To provide insights into the management of pediatric testicular microlithiasis (TM), focusing on its clinical relevance and follow-up strategies.
Approach:
Definitions, pathology, and imaging: Refinement of histological and radiological definitions of TM, emphasizing that microliths are laminated calcifications within seminiferous tubules and that ≥5 hyperechogenic foci <3 mm on ultrasound define classic TM.
Epidemiology, associations, and cancer risk: Synthesis of prevalence data indicating TM is more common than previously thought, with a reported prevalence of 4.2% in asymptomatic boys and approximately 2% in symptomatic cohorts.
Management, guidelines, and proposed algorithms: Emphasis on a risk-stratified approach to management, contrasting European and American guidelines regarding follow-up and imaging.

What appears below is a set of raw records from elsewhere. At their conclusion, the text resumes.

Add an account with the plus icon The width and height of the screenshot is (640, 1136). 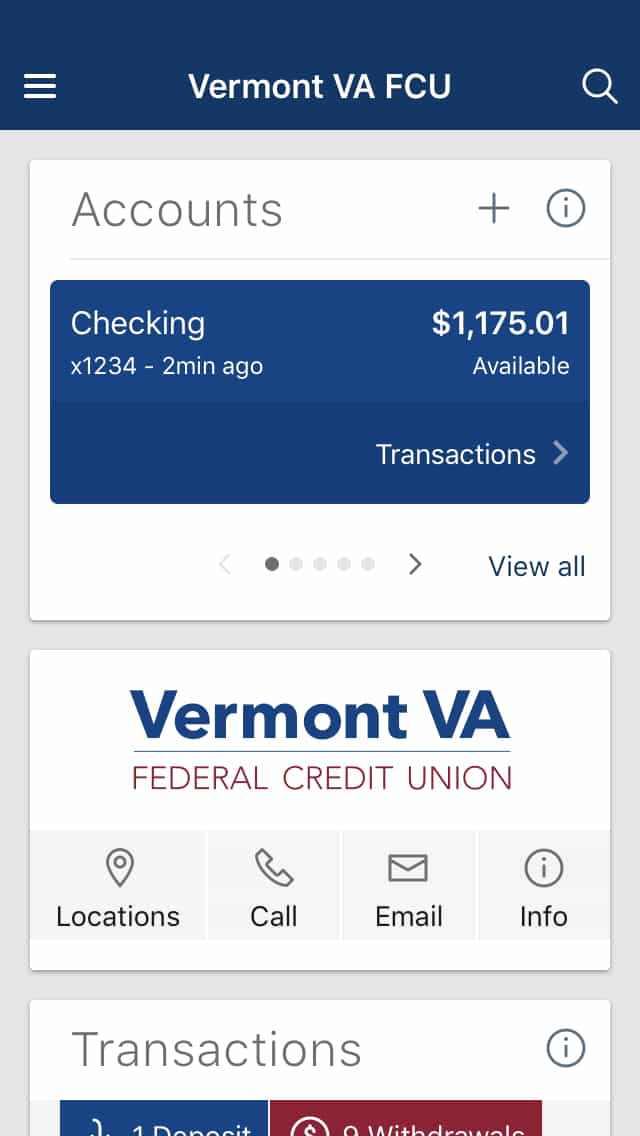click(x=494, y=209)
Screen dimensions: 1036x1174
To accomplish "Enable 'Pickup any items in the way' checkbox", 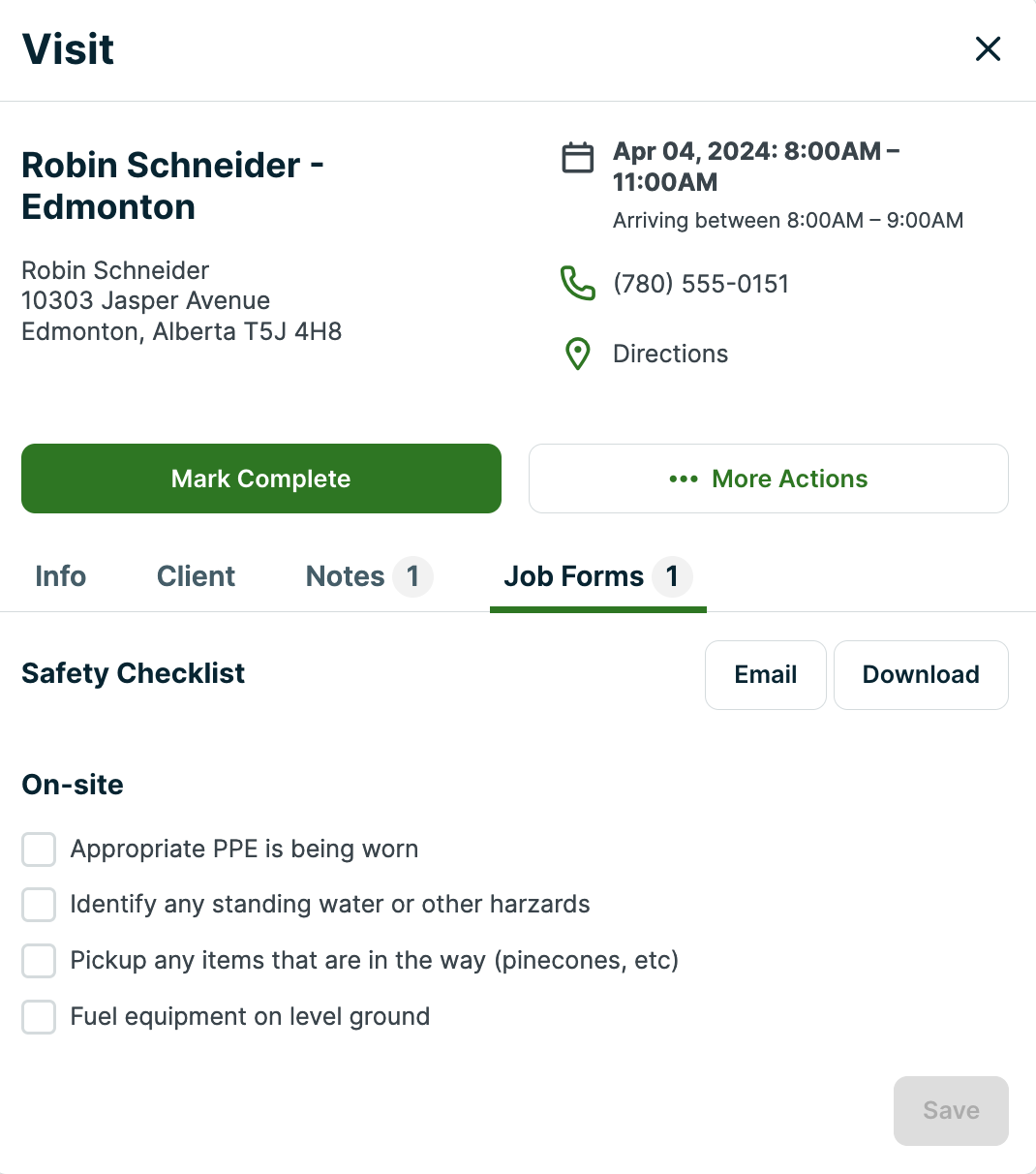I will (x=39, y=961).
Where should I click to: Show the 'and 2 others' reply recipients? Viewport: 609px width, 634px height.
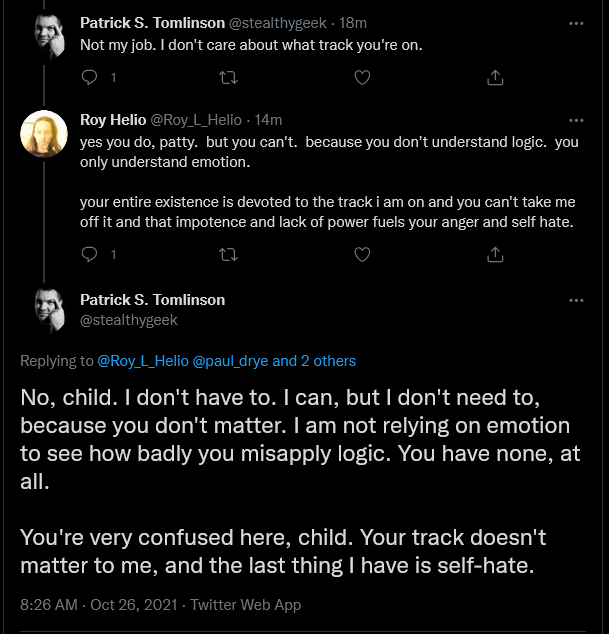pyautogui.click(x=314, y=361)
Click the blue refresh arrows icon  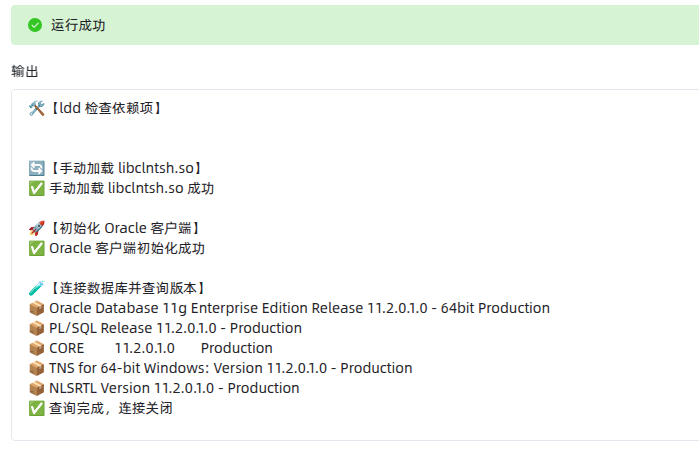37,168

Unanswered questions and future directions: Call for multicenter, longitudinal studies to explore long-term outcomes and the need for guidelines tailored specifically to children.
Key Findings:
TM prevalence in children is approximately 4.2% in asymptomatic boys and 2% in symptomatic cohorts.
Isolated TM in children appears largely benign, with very few tumors reported in longitudinal studies.
Both European and American guidelines agree that isolated TM does not require routine imaging, but differ on high-risk patient management.
Interpretation:
The research indicates a shift in understanding TM from a concerning cancer marker to a benign finding requiring nuanced management.
Limitations:
Lack of prospective, long-term pediatric cohorts to assess TM outcomes.
Potential referral bias and limited follow-up into adulthood in existing studies.
Conclusion:
The editorial emphasizes the need for risk-based management of TM in children, advocating for further research into long-term outcomes.